NANO1 - Design
NANO1 is the world’s smallest astronomy camera. The small physical size means careful planning is required to get the best image quality out of it for astronomy purposes.
Today’s post will be about the astronomy-centric design we’ve put into the NANO1.
The key challenge to astronomy imaging is the very low amount of light available for the camera to form an image.
This usually means using a high ISO, which amplifies the image signal and noise at the same time;
Or using a long exposure time, which causes increased temperatures that induces more “random signals” that is picked up by the sensor. Both methods create more noise, resulting in a grainy image.
With the NANO1, TinyMOS designs around these challenges.
Back-Side Illuminated Sensor
At TinyMOS, we focus on using small sensor designs, which are inherently disadvantaged in using the high ISO method. To overcome the limitation, we chose a Back-side Illuminated CMOS sensor from Sony. The BSI technology allows more light to reach the photo-sensitive part of the sensor, allowing more photons to be converted to signal, thus improving low light sensitivity. This results in better images in low light.
Apart from sensor technology, we focus on reducing thermally induced noise in our design.

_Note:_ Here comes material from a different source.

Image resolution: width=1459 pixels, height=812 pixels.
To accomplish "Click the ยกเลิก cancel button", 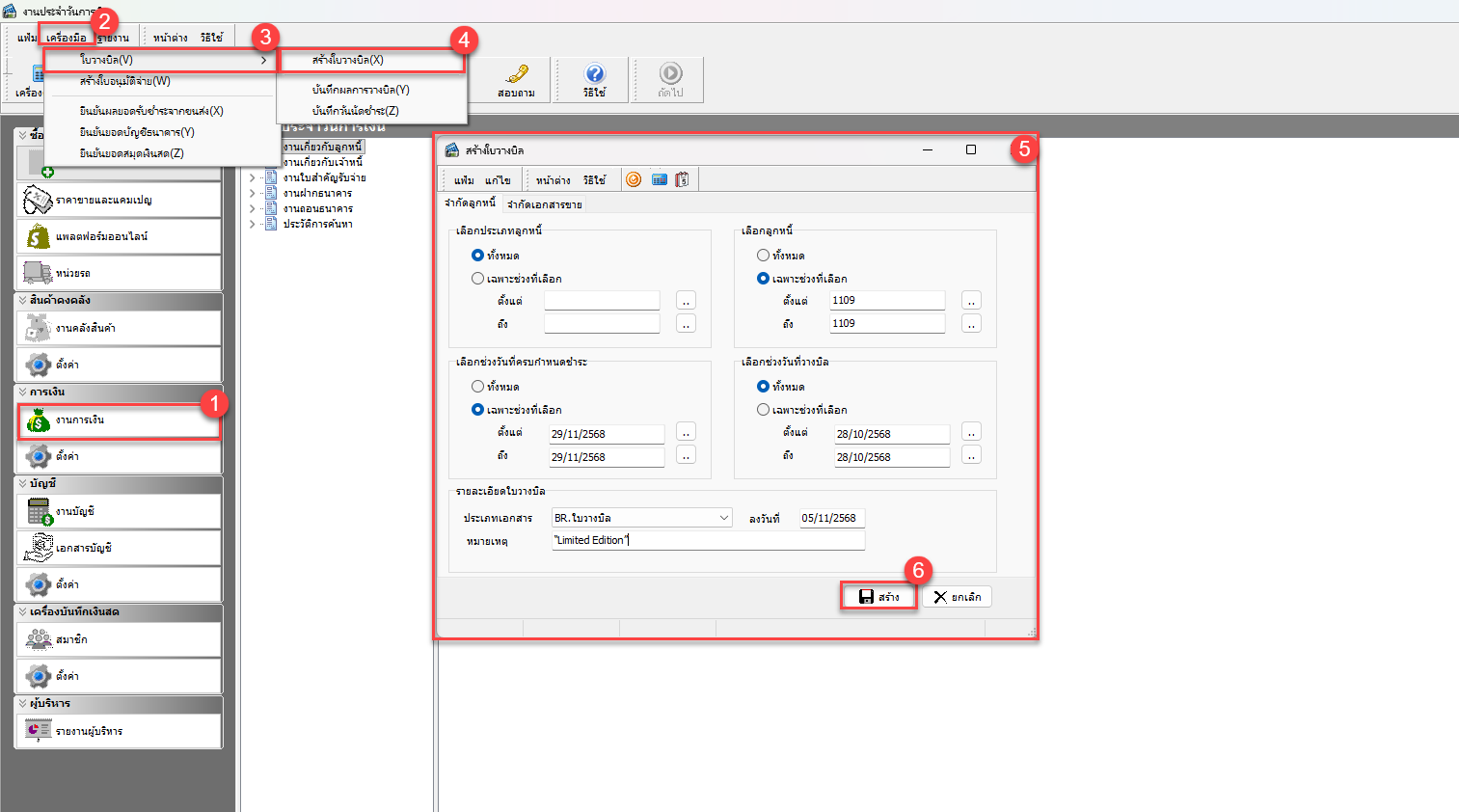I will [957, 597].
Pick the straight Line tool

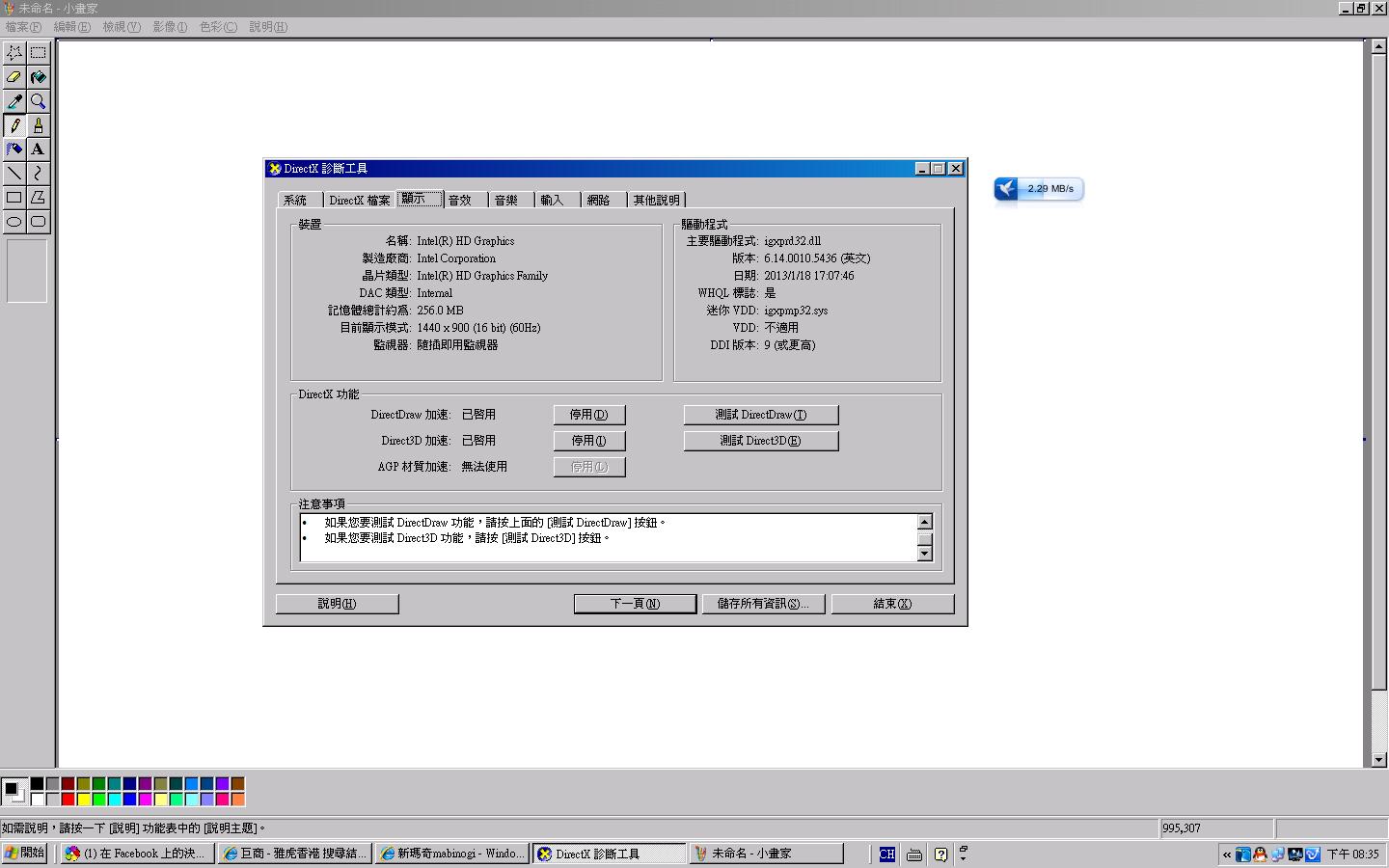click(x=14, y=174)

“Thermal noise is caused by the sensor heating up and releasing electrons (as any heat source does). Unfortunately the photosites cannot distinguish between electrons released as light, and electrons released as heat, so it tends to measure both. The longer the exposure, the hotter the sensor gets (to a point of course) and the higher the noise to data ratio making it harder to extract the data from the noise. “ Allan’s Stuff
By reducing the temperature of the image sensor, we can greatly reduce thermal noise.
Here’s how we do it:
Aluminum face plate
The face plate of NANO1 is machined out of aerospace grade aluminum, which is an excellent heat sink material. The large surface area of the face plate and an applied thermal-interface pad to the electronics, allows rapid transfer of heat from the electronics out of the camera to keep them cool.

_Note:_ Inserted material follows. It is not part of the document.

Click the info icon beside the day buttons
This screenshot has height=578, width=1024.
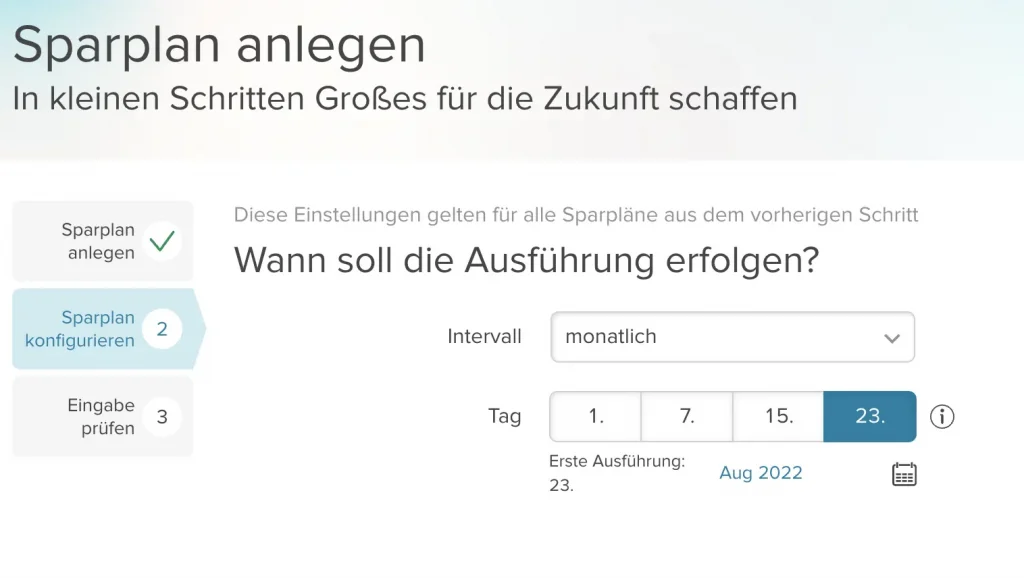[x=942, y=416]
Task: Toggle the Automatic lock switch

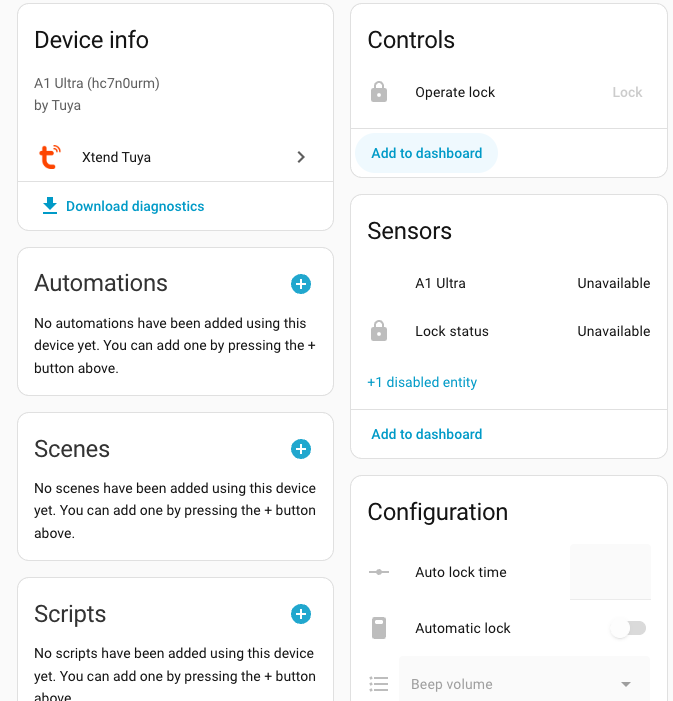Action: click(x=629, y=628)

The metal contact to the lens mount, makes use of the entire lens assembly as a heat sink, further reducing the temperature of the electronics.
External power operations
Battery is a key source of heat generation in small electronic devices such as the NANO1. The camera is designed to be able to function without internal battery, powered solely by the USB-C port. The removal of the battery further reduces heat generated in the camera, reducing thermal noise generation.
Internal heat sink block (possible feature)
We are investigating the possibility of inserting a heat sink block into the camera, in lieu of the battery. The heat sink block can be attached to a peltier cooler, lowering the sensor temperature below ambient temperature.
The other function of thermal noise is time. With greater exposure, there is a greater likelihood that random signals can be generated from the warm electronics. To reduce noise we need to reduce the length of the exposure.
To achieve that we designed for the following features:
Lenses and accessories
Large aperture optics
NANO1 will be released with a range of high F-ratio lenses. A high F-ratio means greater light intensity on the sensor, allowing for shorter exposure time. Our F/1.4 lens is 4x brighter than the F/2.8 kit lens on the NANO1. That means an exposure of 60 seconds can be captured in 15 seconds with our large aperture lenses. This means a 4x reduction in thermal noise read out by the circuit. The reduced operation time also reduces the heat generated for the next shot.
Prime focus capability
NANO1 is extremely small and can be reverse mounted on some telescopes. On the Celestron telescopes with Fastar technology, it means going from F/10 to F/2. A 25x reduction in exposure time and noise!
Interchangeable IR filter
NANO1 also features an interchangeable IR cut filter. By removing the filter, Hα emission, which gives the nebulae and other astronomy objects reddish color, can reach the sensor much more efficiently. That allows the sensor to pick up more details on such objects.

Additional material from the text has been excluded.